Sunday, 24. November 2019 22:55

Remember when you were in that class and the instructor asked you to explain your work? Remember how you thought, “It’s art; I can’t explain it.” And then you took that other course and the instructor asked you to do the same thing, and this time you thought, “If I could explain it, I wouldn’t have had to paint [photograph, sculpt, compose, write] it.” But it only got worse. They kept asking you to explain what you were doing and, worse than that, they asked your peers to critique your work and say what they thought you were trying to communicate and how well you accomplished that.

It didn’t matter which art you were studying; the teachers were always asking for rationales for the choices that you made. They never let you get away with, “I’ll just let the work speak for itself.” And they continued to ask your peers what they thought about your work. And sometimes you learned that your work did not say exactly what you set out to say, at least to other people in the class.

As is often the case, the teachers were correct in their push to have us articulate our work. Even though we hate doing it, articulation forces us to put our work into prose, which forces us to think about the art differently. This is particularly useful for work that may be mysterious or ambiguous or may not be clear to the viewers/listeners. Probably this was not apparent to us when it was happening in school. The fact is that there is always something to be learned from articulating our work.
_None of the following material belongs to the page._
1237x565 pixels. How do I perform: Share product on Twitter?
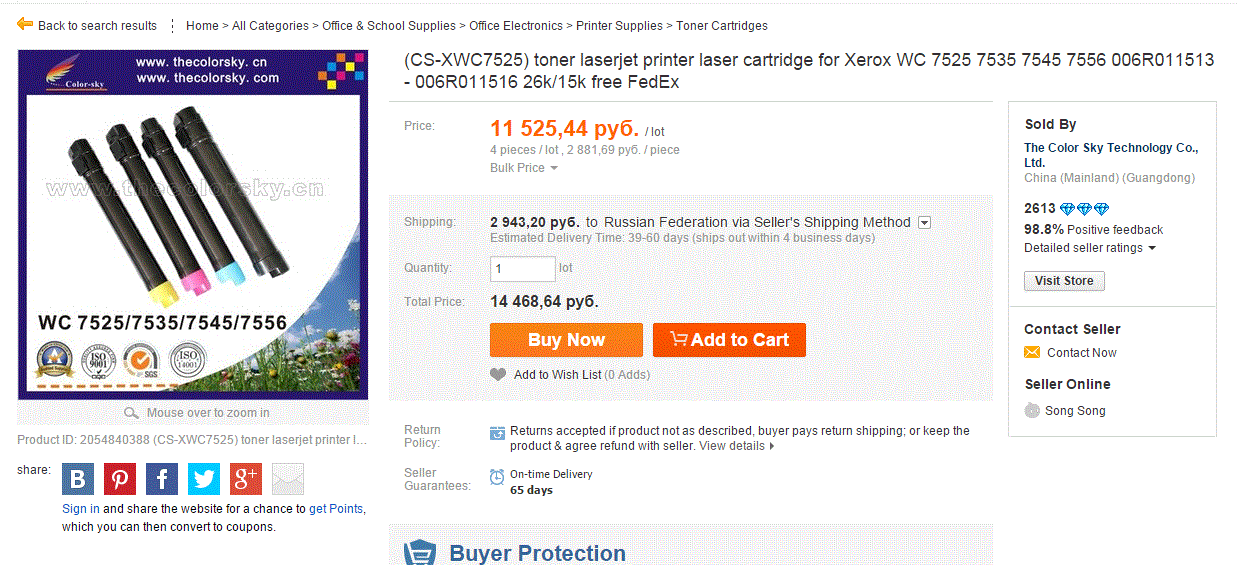(x=204, y=479)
Please note that this has nothing to do with the talking about our work that agents, advisors, and gallerists tell us to do. That is a sales technique. And we’re really talking about something different:  the story of how the idea came and the process of making the work rather than an attempt to explain the work itself.

Many artists make articulation part of their process. For example, I know actors who, as part of their technique, walk through all the actions they will perform in a show, but they talk to themselves as they do it. I also know stage directors who have conversations with their assistant directors for the sole purpose of hearing themselves evaluate the things they are doing to shape the show.

Recently I found another use for talking about my work. Some photographs were not quite what I wanted them to be, but I couldn’t put my finger on the precise problem. I had a friend look at them, and he pointed out a couple of things that I had thought about, but did not realize the full impact of until I heard it in words. Then I realized that I could have done it by myself. All I had to do was start talking about what was right about the image which, of course, led me to realize and be able to verbalize what was wrong with the image. Hearing it in words makes all the difference.

So now I talk to myself—even more than I used to—but now I talk about the art and how it works, or doesn’t. It sounds simplistic, but it takes editing out of the world of feelings and ideas and puts it into the world of reason. And that helps, and anything that helps make the work better is worth a try.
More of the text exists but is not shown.